EPAMINONDA ('Επαμεινώνδας, Epaminündas)
Uomo di stato beotico, nato intorno al 420-15 a. C. Figlio di Polimnide, apparteneva a una famiglia ragguardevole, ma di mediocre agiatezza, iscritta tuttavia tra la borghesia abbiente composta di quelli che potevano fornirsi d'armi proprie (ὅπλα παρεχόμενοι). Ebbe educazione liberale. Principale suo maestro fu il filosofo pitagorico Liside, che, fuggiasco dall'Italia meridionale dopo la catastrofe dei pitagorici, finì col rifugiarsi in Tebe dove il padre di E. lo ospitò fino alla morte. Questa educazione filosofica influì sulla formazione spirituale di E., il quale, per testimonianza concorde degli antichi, fu assai superiore per costumi, disinteresse e anche per senso di umanità alla maggior parte degli uomini politici greci suoi contemporanei. Di tendenze oligarchiche, come era naturale data la sua educazione pitagorica, egli, sebbene non fosse connivente col governo oligarchico stabilitosi in Tebe dopo il colpo di mano degli Spartani nel 382, non ne venne infastidito, tanto meno partecipò quindi alla congiura di Pelopida da cui furono abbattuti gli oligarchici; ma appena essi furono uccisi, si rese solidale coi democratici nel loro programma d'indipendenza da Sparta e lottò con essi per la liberazione della Cadmea dal presidio spartano e poi per la ricostruzione dell'unità beotica, che si compì in massima circa il 374. Non è dubbio che spettano in buona parte a lui il nuovo ordinamento federale, che rinnovava, rendendolo più saldo, quello esistente prima della pace di Antalcida, e il riordinamento che lo accompaguò dell'esercito beotico e dell'educazione militare al quale si debbono le vittorie degli anni successivi. A E. è attribuita anche una capitale innovazione tattica, il cosiddetto ordine obliquo, per cui l'attacco non si faceva più con eguale intensità e con masse omogenee su tutta la fronte di battaglia, ma sopra una parte della fronte, all'ala sinistra, si schierava la fanteria con una profondità assai maggiore, per servirsene nello sfondamento del nemico, mentre il resto delle forze, formato su poche linee, si contentava di tenere a bada il nemico, impegnando appena il combattimento.

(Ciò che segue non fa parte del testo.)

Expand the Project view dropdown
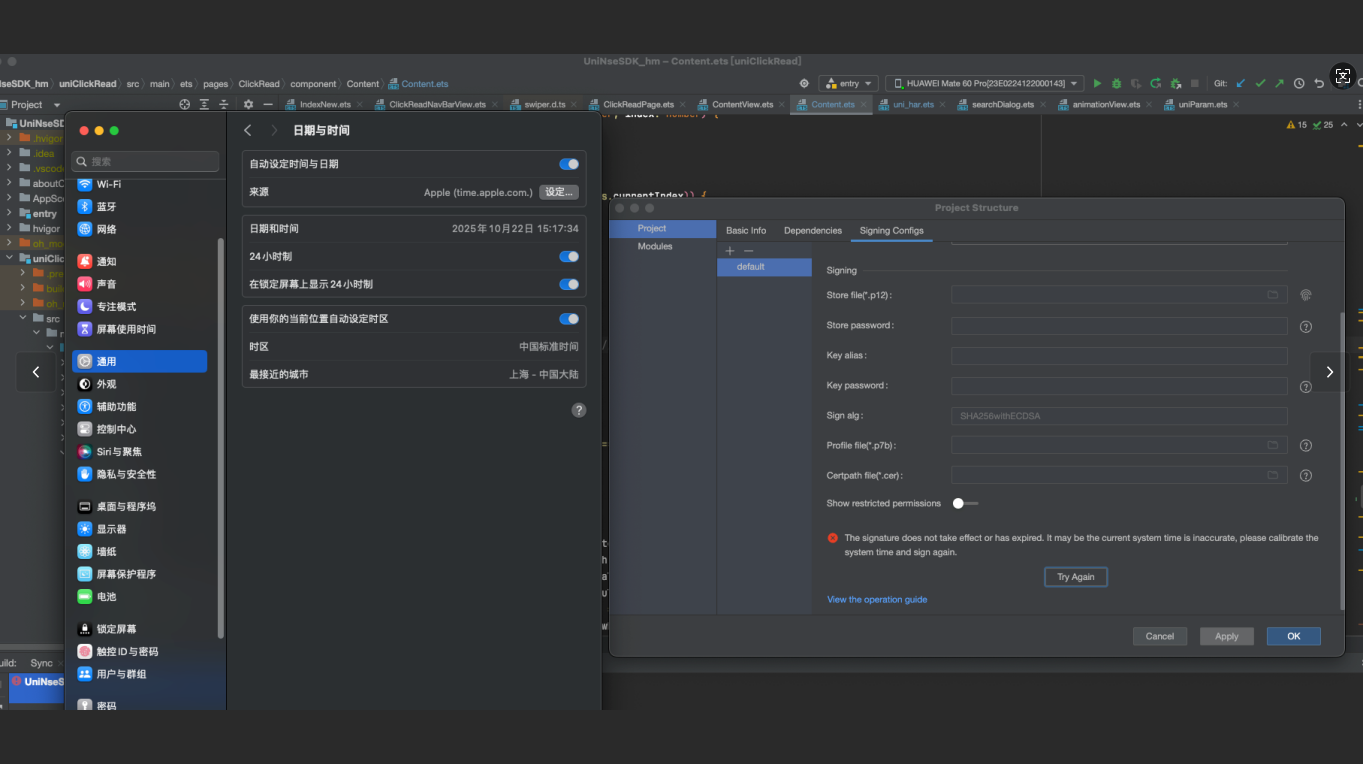The image size is (1363, 764). coord(56,105)
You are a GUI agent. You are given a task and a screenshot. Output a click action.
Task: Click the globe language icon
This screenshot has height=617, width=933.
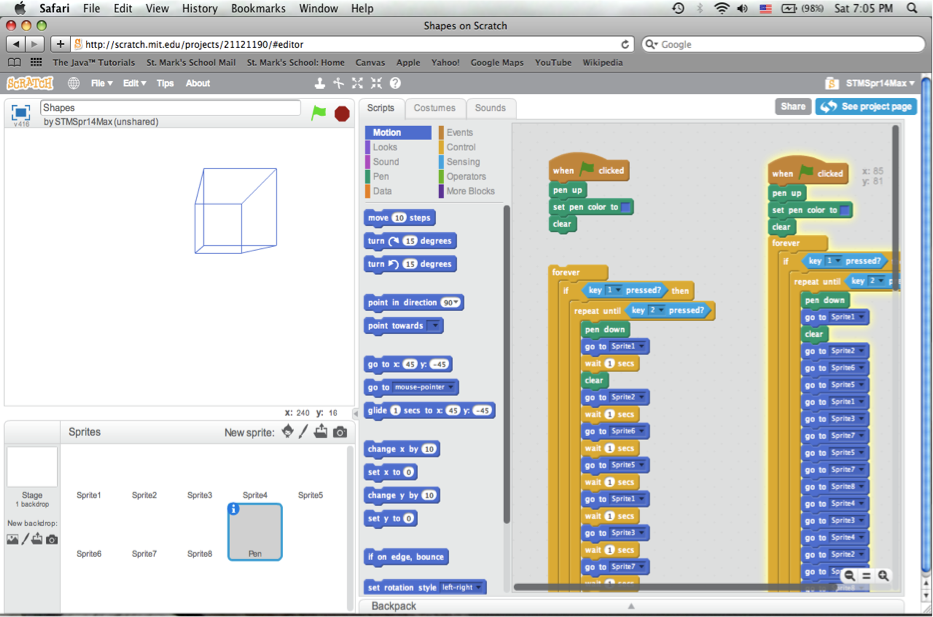click(73, 84)
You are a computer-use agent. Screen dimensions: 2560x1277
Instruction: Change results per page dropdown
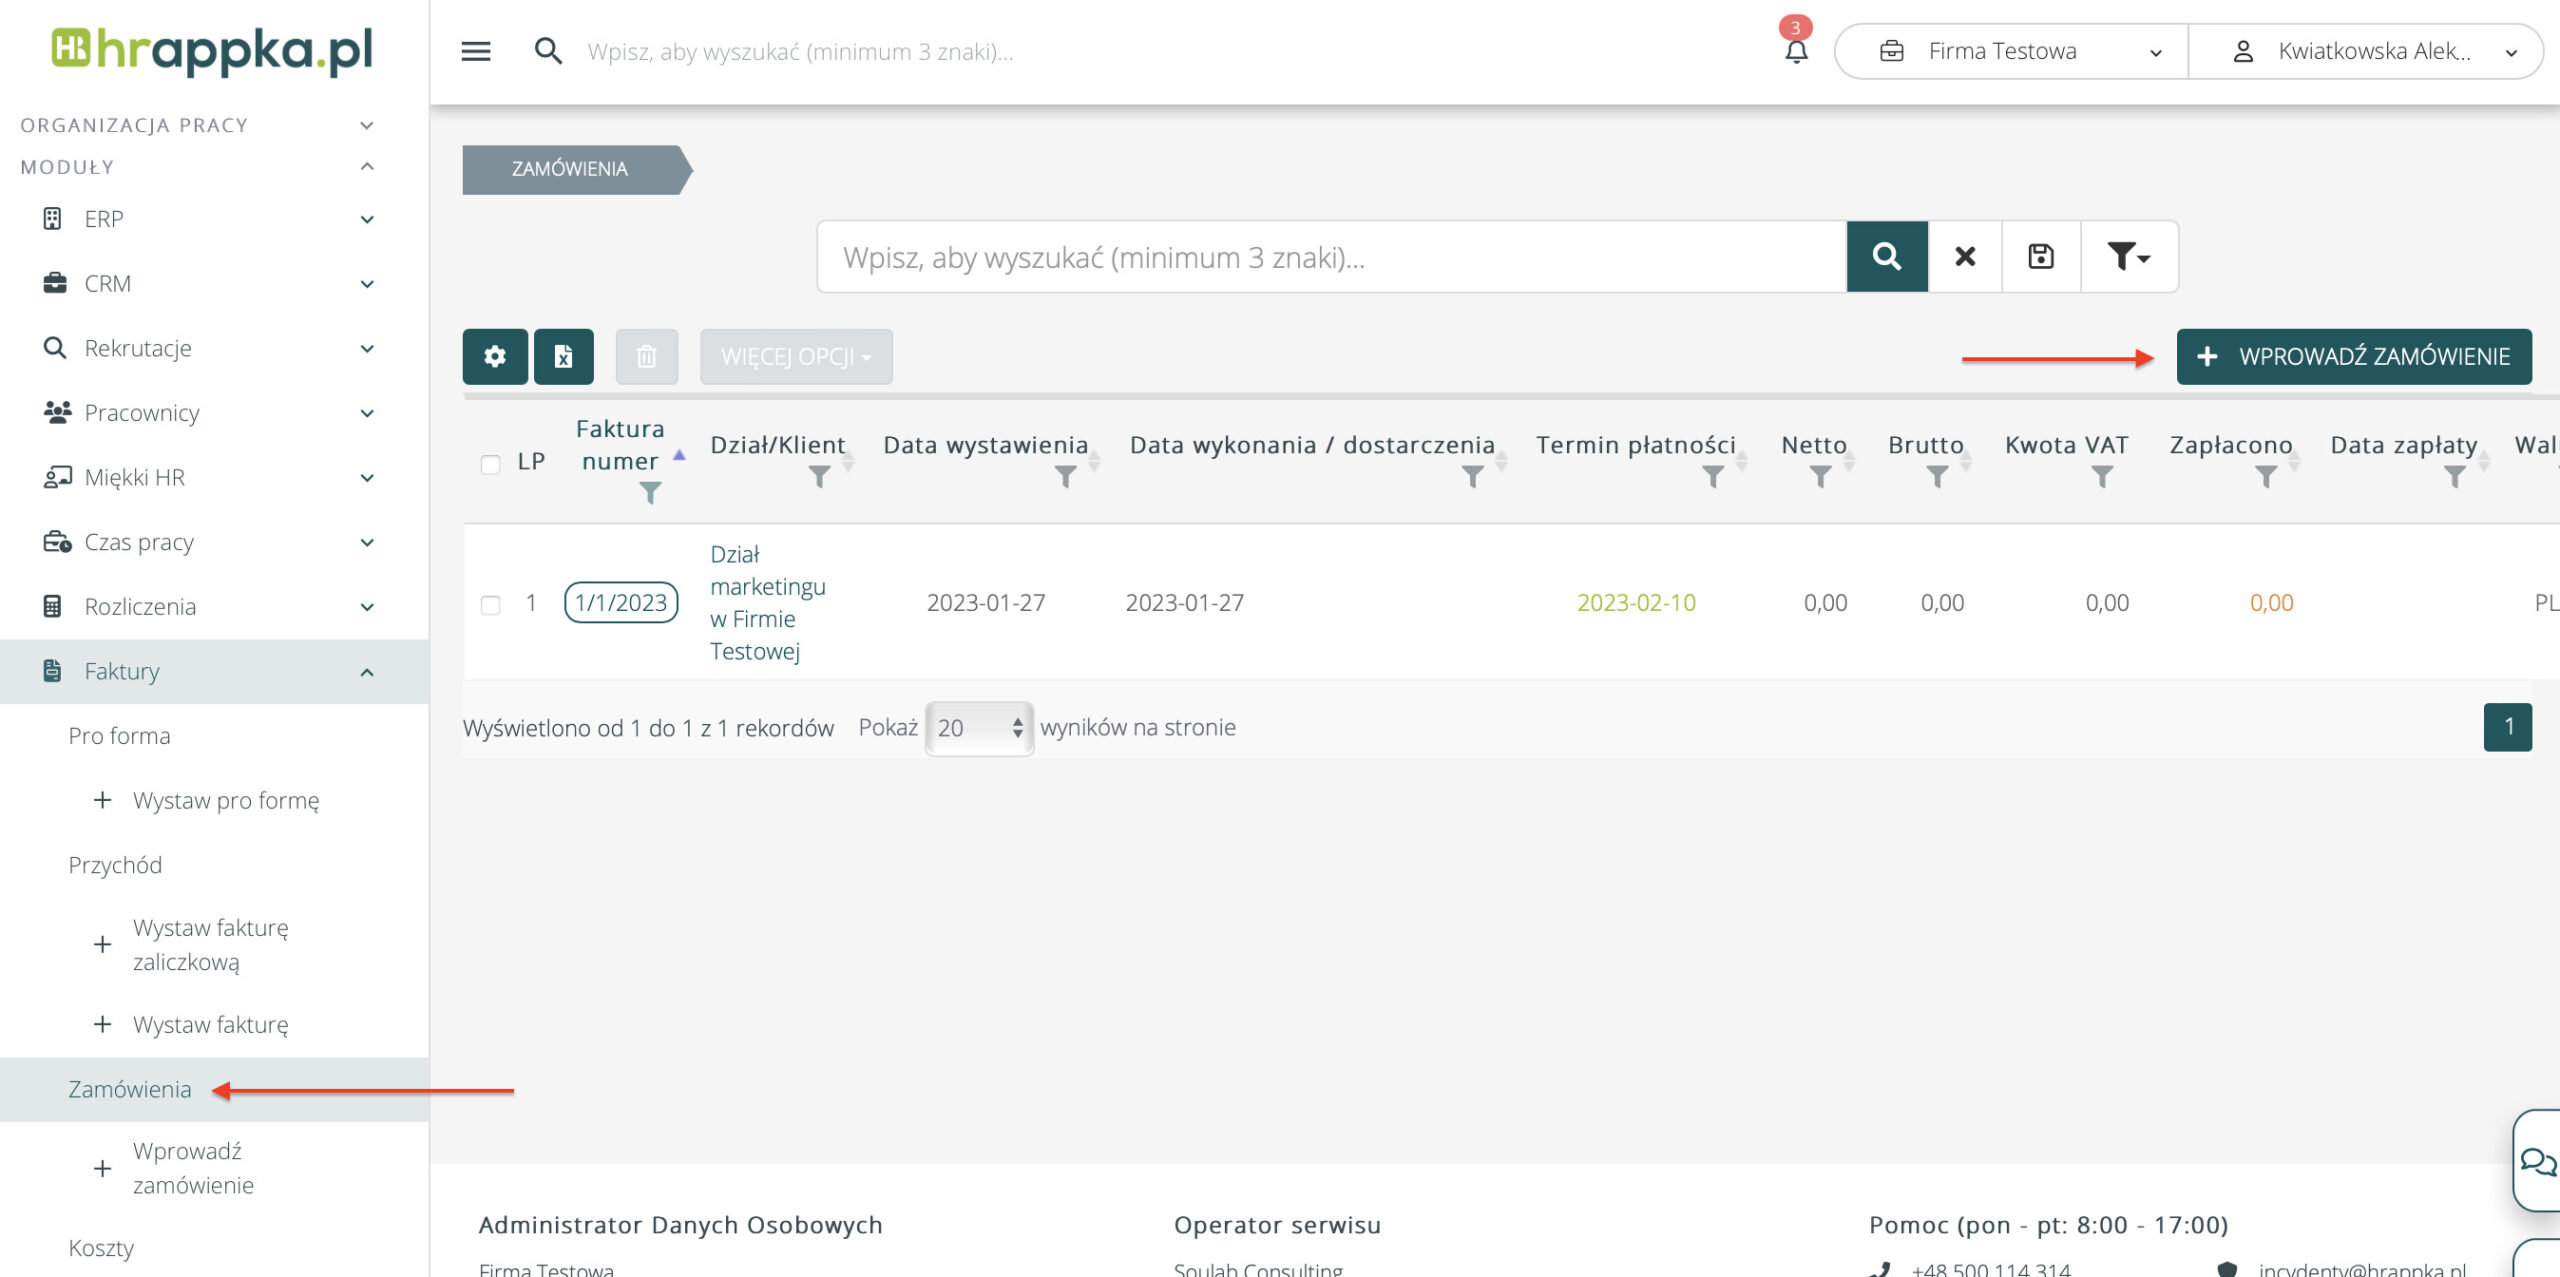(979, 728)
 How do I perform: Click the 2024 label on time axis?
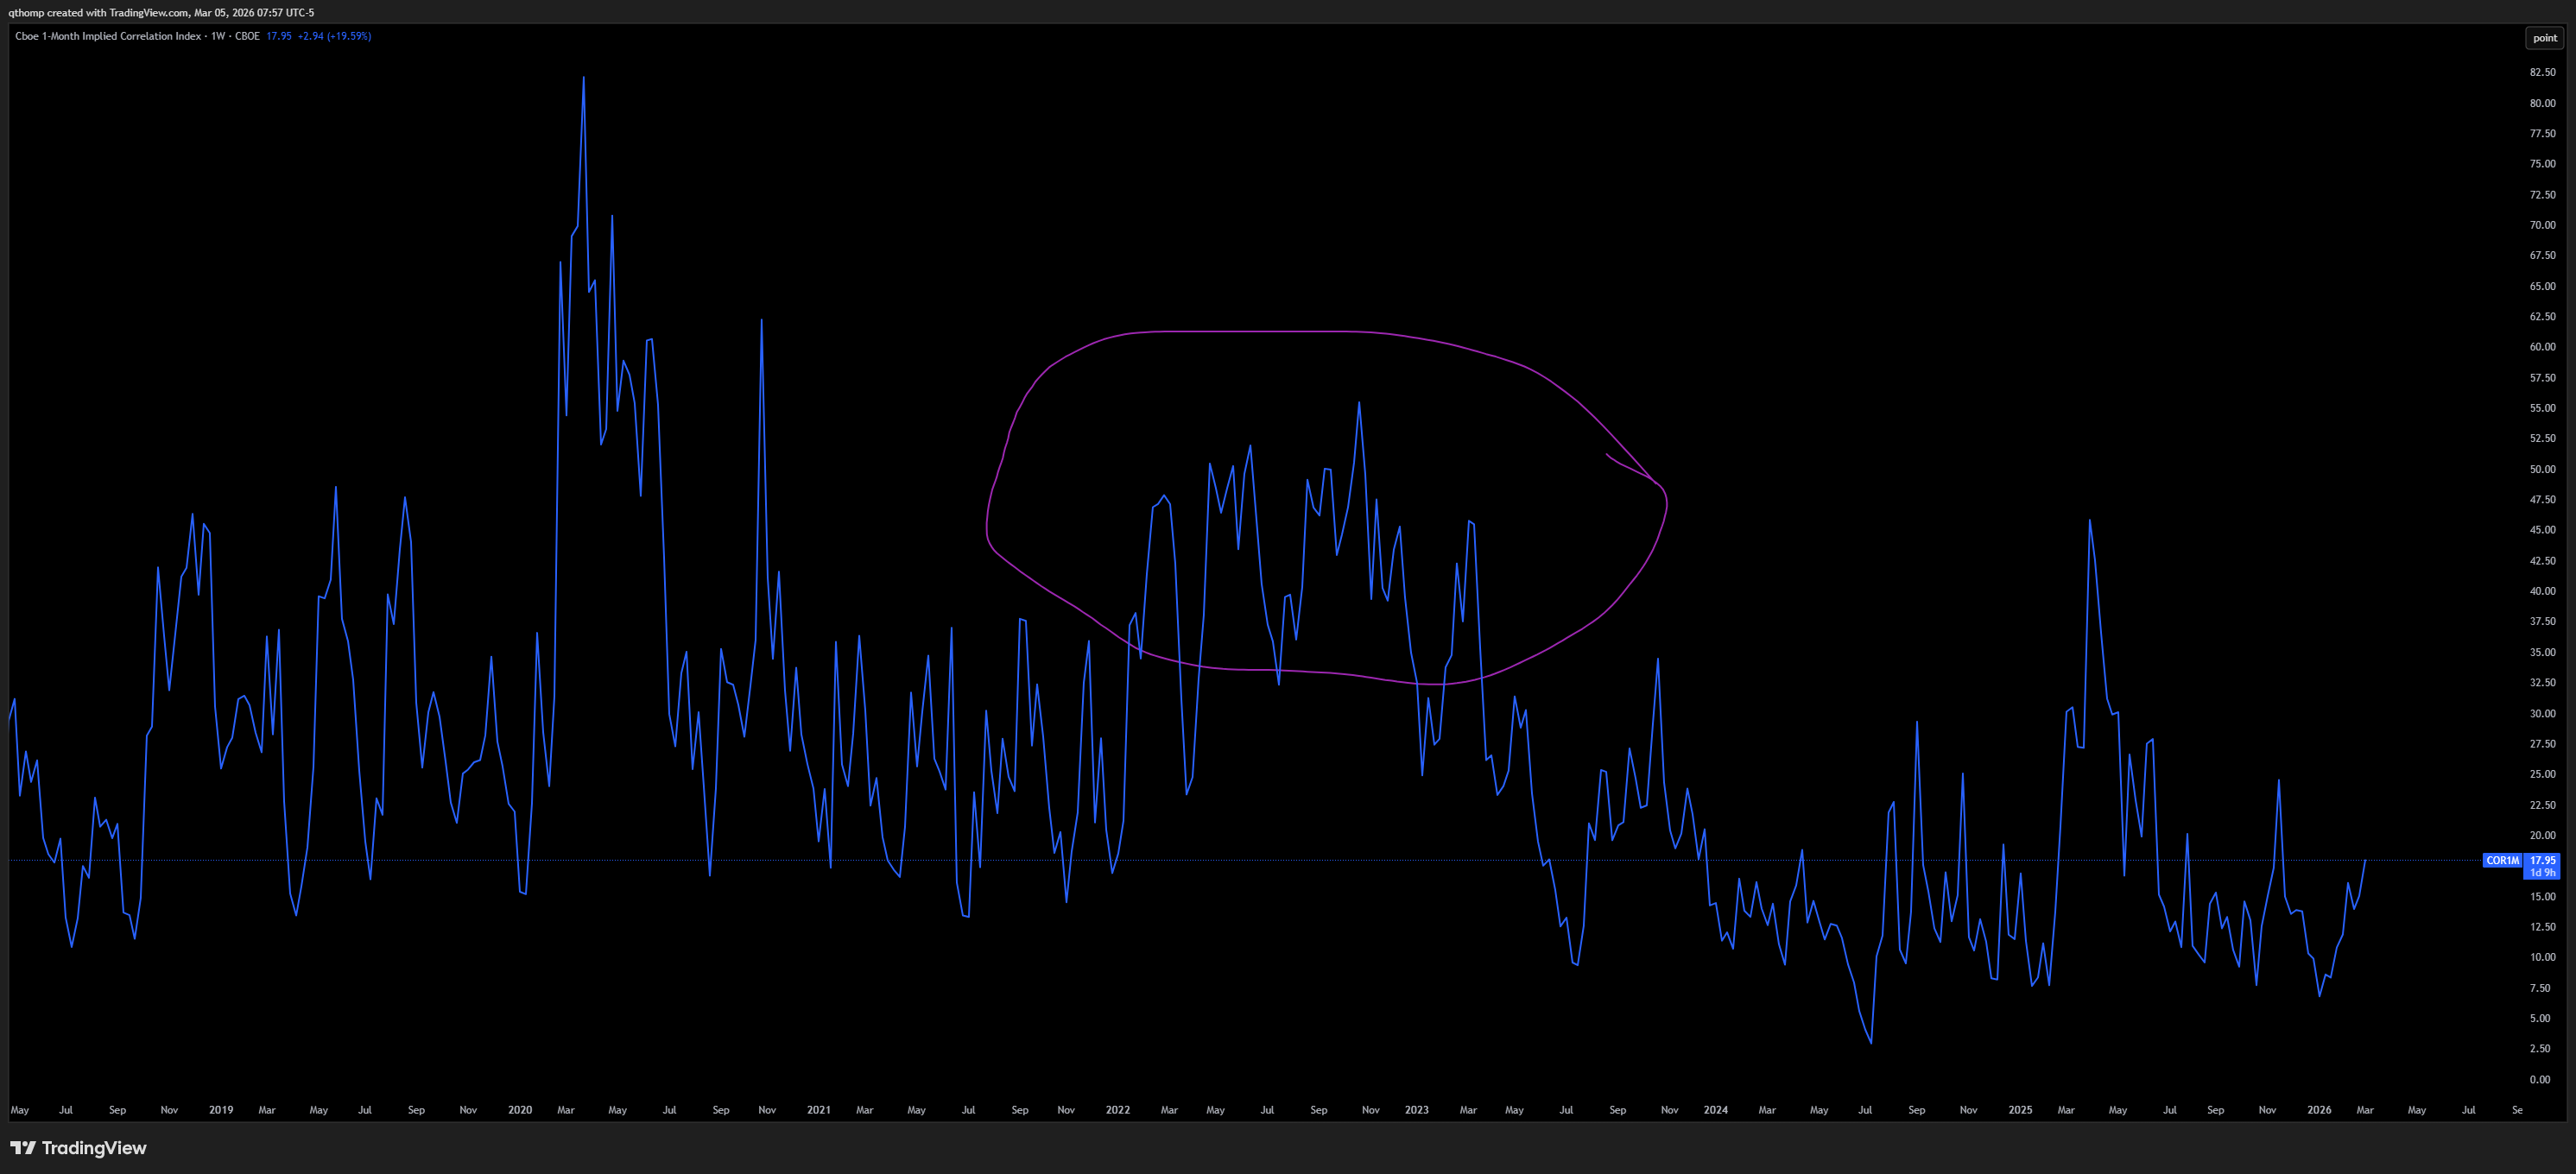click(1715, 1110)
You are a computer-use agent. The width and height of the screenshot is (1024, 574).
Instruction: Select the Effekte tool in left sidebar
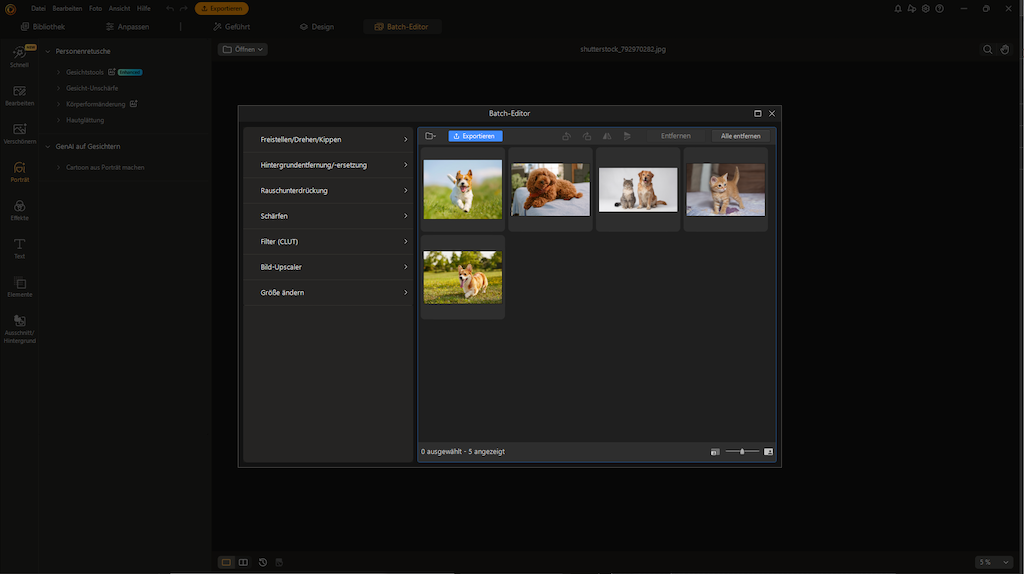click(x=19, y=209)
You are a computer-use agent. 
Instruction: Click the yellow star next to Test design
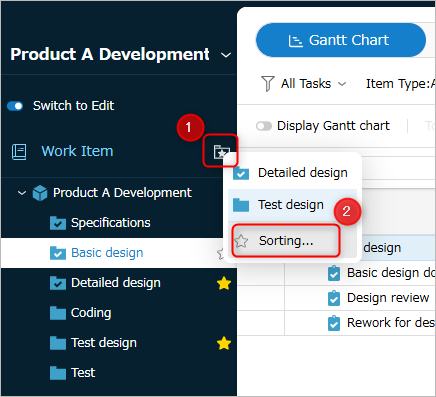(224, 343)
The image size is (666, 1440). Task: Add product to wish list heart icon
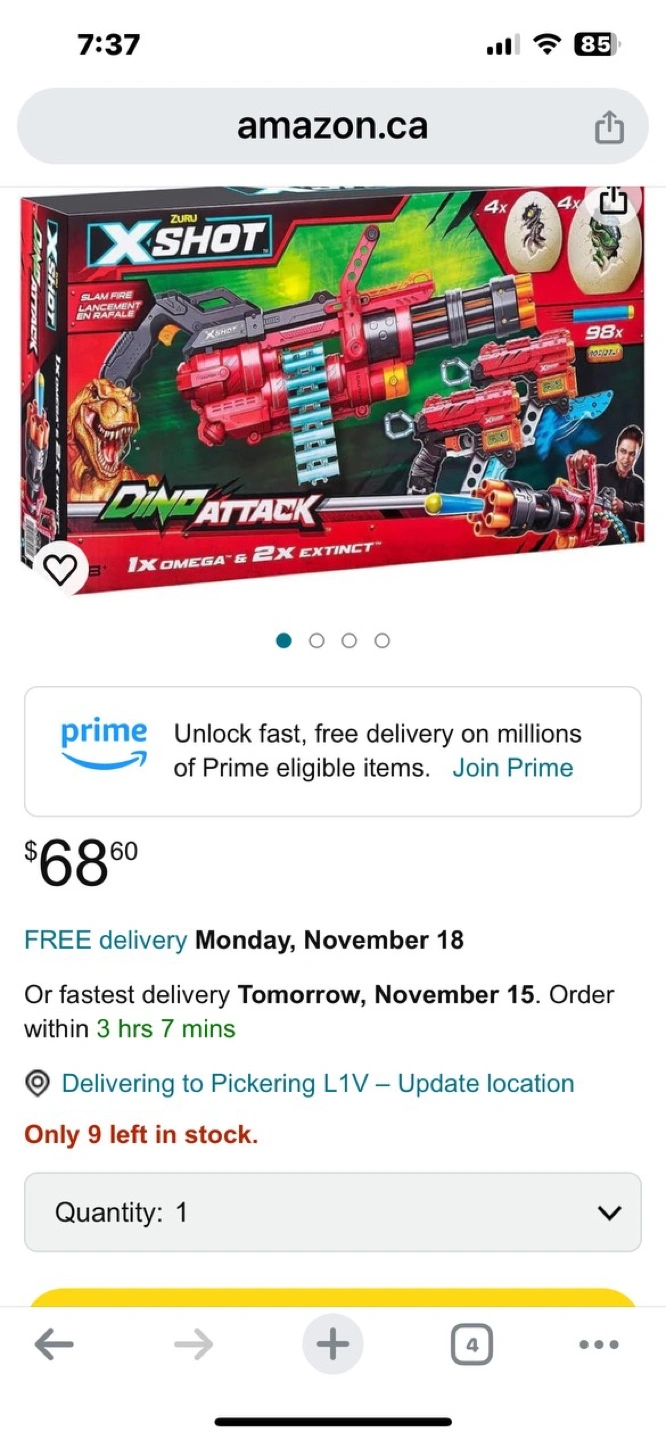coord(61,570)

Il primo atto politico di grande importanza compiuto da E. fu il suo rifiuto di firmare in nome dei soli Tebani nel 371 la pace generale proposta nel congresso di Sparta. Non avendo Agesilao ammesso che firmasse in nome dei Beoti, come richiesta contraria alle autonomie cittadine sancite nel trattato, la Beozia rimase sola esclusa dalla pace. E. non era riuscito a risparmiare alla sua patria una sconfitta diplomatica, ma fiducioso nei nuovi ordinamenti militari della Beozia e nell'appoggio promesso dal signore di Fere Giasone, che era riuscito a unificare la Tessaglia, affrontò senza paura le conseguenze di quell'insuccesso. La conseguenza fu l'invasione spartana della Beozia e la vittoria dei Beoti a Leuttra in cui si dimostrò la superiorità della nuova tattica. L'evacuazione che subito seguì della Beozia da parte degli Spartani assicurò definitivamente la piena indipendenza della lega.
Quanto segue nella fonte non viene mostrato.